What this task involves | Rescale the data from the line containing "Where should I click to: Point" through the end of the data, both ends included, and give those lines again with their requests. Multiply every coordinate in the answers by 2.5, round each to a whole number with halves rounded up, and leave out the pictures.

────────────────

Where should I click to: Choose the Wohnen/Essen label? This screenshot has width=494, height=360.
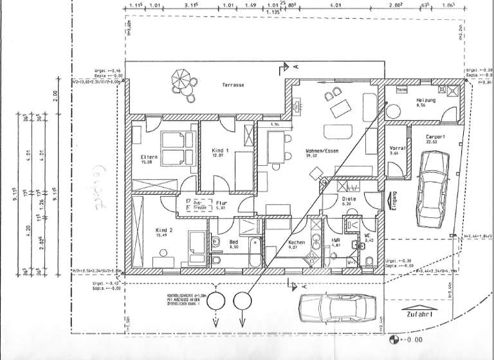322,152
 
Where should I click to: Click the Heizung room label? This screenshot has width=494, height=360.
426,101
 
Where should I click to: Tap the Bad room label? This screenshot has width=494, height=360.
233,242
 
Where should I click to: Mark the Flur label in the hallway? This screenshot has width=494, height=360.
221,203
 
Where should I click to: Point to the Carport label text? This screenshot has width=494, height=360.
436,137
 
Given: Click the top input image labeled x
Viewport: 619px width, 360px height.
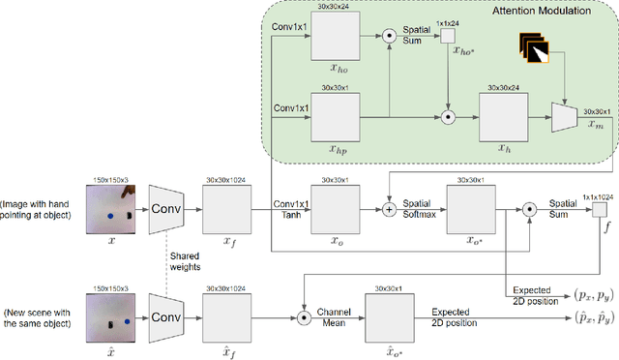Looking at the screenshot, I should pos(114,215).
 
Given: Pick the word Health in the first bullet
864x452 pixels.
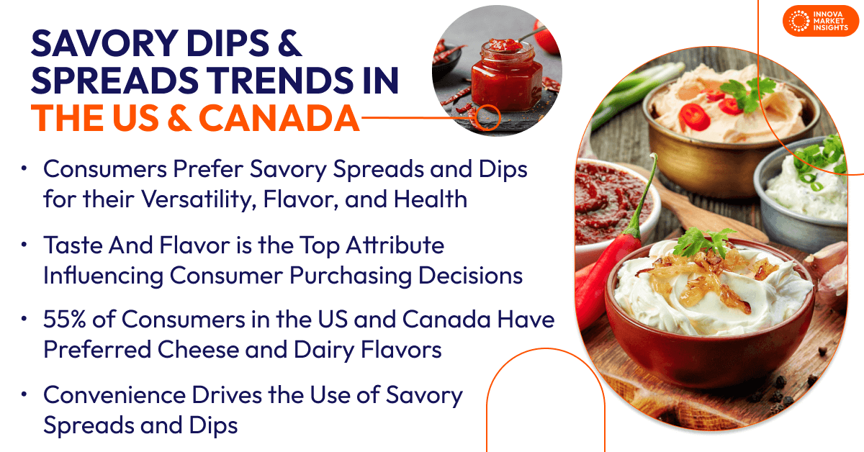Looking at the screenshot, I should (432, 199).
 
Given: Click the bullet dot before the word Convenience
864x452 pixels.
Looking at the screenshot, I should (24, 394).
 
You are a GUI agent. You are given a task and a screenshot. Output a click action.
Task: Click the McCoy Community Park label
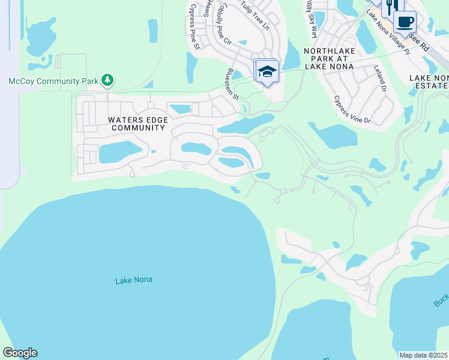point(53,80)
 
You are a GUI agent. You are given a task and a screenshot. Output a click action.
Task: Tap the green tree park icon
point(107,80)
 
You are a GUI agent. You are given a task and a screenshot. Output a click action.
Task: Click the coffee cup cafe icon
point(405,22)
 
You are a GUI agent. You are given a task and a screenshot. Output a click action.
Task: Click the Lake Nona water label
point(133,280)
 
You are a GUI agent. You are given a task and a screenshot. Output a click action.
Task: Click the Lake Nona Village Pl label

────────────────

Solution to this problem |
Where should I click to: Point to the Carport label text? This screenshot has width=494, height=360.
1090,343
 
Given: Click the top input image labeled x
Viewport: 619px width, 360px height.
Looking at the screenshot, I should pos(285,538).
 
Given: Pick the word Health in the first bullet
864x452 pixels.
Looking at the screenshot, I should (1080, 498).
 
Given: Click the bullet dot before the word Convenience
864x452 pixels.
Looking at the screenshot, I should (60, 985).
 
You are a GUI agent. You are given a task and a screenshot. Output a click action.
Task: Click the McCoy Community Park label
point(133,200)
 
You are a GUI agent. You are given a task and a screenshot. Output a click action.
Task: Tap the green tree park icon
point(268,200)
 
You are a GUI agent. You are given a task and a screenshot. Output a click action.
Task: Click the coffee cup cafe icon
point(1013,55)
 
You are a GUI agent. You are given a task and a screenshot. Output a click action.
Task: Click the Lake Nona water label
point(333,700)
 
You are a GUI agent. You are given a task and a screenshot. Output a click action.
Task: Click the Lake Nona Village Pl label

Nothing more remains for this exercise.